* **TRAVAIL DEMANDÉ**
A – Dans l'extrait sur le dépistage mammographique, que signifie le sigle ROSP ?
B – Reproduisez le passage de l'extrait sur le dépistage mammographique qui commence par « Il faut sortir » et se poursuit jusqu'à « n’y adhère pas. ».

L’actualité Covid19 nous a montré le caractère indispensable de la réalisation de bon essais cliniques et de l’EBM, la médecine fondée sur les preuves. La bonne analyse des données est incontournable et les études contestant fortement les bienfaits du dépistage mammographique ne doivent plus être systématiquement et délibérément occultées, ignorées par les décideurs et celées aux femmes.
Nous demandons donc aux décideurs français de re-considérer la pertinence du programme de dépistage mammographique en France, de prendre en compte les demandes de la concertation citoyenne, d’oeuvrer pour la production d’outils d’information neutres et objectifs et d’aides à la décision pour les femmes, de suspendre les campagnes incitatives d’octobre rose, coûteuses, désinformantes et anxiogènes.
Il faut sortir ce programme du système de la ROSP (rémunération sur les objectifs de santé publique), suspendre le système de convocations programmées et de relances culpabilisantes pour les femmes lorsqu’elles ne se présentent pas aux rendez-vous.
Il faut présenter ce dépistage comme un choix, avec refus possible, et non pas comme une obligation de s’y soumettre.
Il faut que la femme soit en confiance, désangoissée, déculpabilisée, qu’elle considère le dépistage mammographique comme une option, facultative, sans qu’il y ait de préjudice démontré ou de perte de chance lorsqu’elle n’y adhère pas.
Nous en appelons au pouvoir en place afin que ce temps de mise en suspens soit mis à profit pour une remise à plat du dispositif, pour un arrêt du programme tel que les citoyennes le demandaient, et que soit entreprise une réflexion en profondeur avant toute remise en route.

Entrées enregistrées
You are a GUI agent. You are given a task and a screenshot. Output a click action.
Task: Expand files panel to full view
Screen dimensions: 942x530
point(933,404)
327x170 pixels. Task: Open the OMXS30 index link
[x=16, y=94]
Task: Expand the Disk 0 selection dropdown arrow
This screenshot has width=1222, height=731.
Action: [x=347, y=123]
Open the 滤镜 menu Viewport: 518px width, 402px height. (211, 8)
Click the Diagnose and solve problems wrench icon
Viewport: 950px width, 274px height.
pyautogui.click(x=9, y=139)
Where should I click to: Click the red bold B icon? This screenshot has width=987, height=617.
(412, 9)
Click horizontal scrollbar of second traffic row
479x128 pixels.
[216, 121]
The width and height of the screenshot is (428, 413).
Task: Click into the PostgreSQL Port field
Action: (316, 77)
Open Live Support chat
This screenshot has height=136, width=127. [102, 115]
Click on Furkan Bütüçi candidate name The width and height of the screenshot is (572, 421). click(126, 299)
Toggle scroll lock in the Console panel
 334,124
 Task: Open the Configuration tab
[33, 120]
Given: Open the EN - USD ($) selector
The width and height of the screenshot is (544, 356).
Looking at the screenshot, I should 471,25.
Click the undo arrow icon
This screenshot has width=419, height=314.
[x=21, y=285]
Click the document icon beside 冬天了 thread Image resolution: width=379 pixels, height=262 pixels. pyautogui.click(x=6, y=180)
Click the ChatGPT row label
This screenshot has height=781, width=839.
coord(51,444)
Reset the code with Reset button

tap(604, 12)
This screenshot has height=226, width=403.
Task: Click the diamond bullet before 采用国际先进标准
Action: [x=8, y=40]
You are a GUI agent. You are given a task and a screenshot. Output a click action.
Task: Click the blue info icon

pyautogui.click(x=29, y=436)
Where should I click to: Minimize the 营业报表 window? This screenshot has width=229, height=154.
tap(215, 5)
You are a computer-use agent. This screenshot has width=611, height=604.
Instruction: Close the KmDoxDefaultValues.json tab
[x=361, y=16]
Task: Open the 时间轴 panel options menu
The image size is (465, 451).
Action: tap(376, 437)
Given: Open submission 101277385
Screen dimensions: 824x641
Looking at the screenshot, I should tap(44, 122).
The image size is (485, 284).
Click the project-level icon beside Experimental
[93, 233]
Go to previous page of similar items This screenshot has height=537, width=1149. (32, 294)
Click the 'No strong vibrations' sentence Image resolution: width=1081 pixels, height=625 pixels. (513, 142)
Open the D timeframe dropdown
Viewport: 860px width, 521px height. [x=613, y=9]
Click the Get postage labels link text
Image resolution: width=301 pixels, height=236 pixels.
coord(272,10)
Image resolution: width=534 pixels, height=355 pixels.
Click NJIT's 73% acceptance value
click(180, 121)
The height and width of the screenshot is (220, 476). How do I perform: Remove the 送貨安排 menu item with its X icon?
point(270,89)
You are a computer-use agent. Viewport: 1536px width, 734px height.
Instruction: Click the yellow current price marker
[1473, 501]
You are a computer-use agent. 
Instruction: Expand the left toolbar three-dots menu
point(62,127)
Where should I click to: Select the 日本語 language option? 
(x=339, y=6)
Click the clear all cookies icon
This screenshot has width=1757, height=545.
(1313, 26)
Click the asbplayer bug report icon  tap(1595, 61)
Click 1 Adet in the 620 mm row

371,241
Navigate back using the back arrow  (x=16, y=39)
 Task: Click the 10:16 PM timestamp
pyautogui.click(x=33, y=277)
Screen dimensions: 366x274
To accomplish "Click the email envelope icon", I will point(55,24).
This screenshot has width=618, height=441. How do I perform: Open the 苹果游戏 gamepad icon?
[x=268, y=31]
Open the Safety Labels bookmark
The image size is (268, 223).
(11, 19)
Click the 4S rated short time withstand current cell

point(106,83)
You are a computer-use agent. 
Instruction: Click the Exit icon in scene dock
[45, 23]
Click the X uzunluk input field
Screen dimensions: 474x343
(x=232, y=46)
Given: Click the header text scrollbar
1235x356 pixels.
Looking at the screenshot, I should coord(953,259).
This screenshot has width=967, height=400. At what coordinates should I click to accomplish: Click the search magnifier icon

* **RÉPONSES ATTENDUES**
A – Rémunération sur les objectifs de santé publique.

B –
Il faut sortir ce programme du système de la ROSP (rémunération sur les objectifs de santé publique), suspendre le système de convocations programmées et de relances culpabilisantes pour les femmes lorsqu’elles ne se présentent pas aux rendez-vous.
Il faut présenter ce dépistage comme un choix, avec refus possible, et non pas comme une obligation de s’y soumettre.
Il faut que la femme soit en confiance, désangoissée, déculpabilisée, qu’elle considère le dépistage mammographique comme une option, facultative, sans qu’il y ait de préjudice démontré ou de perte de chance lorsqu’elle n’y adhère pas.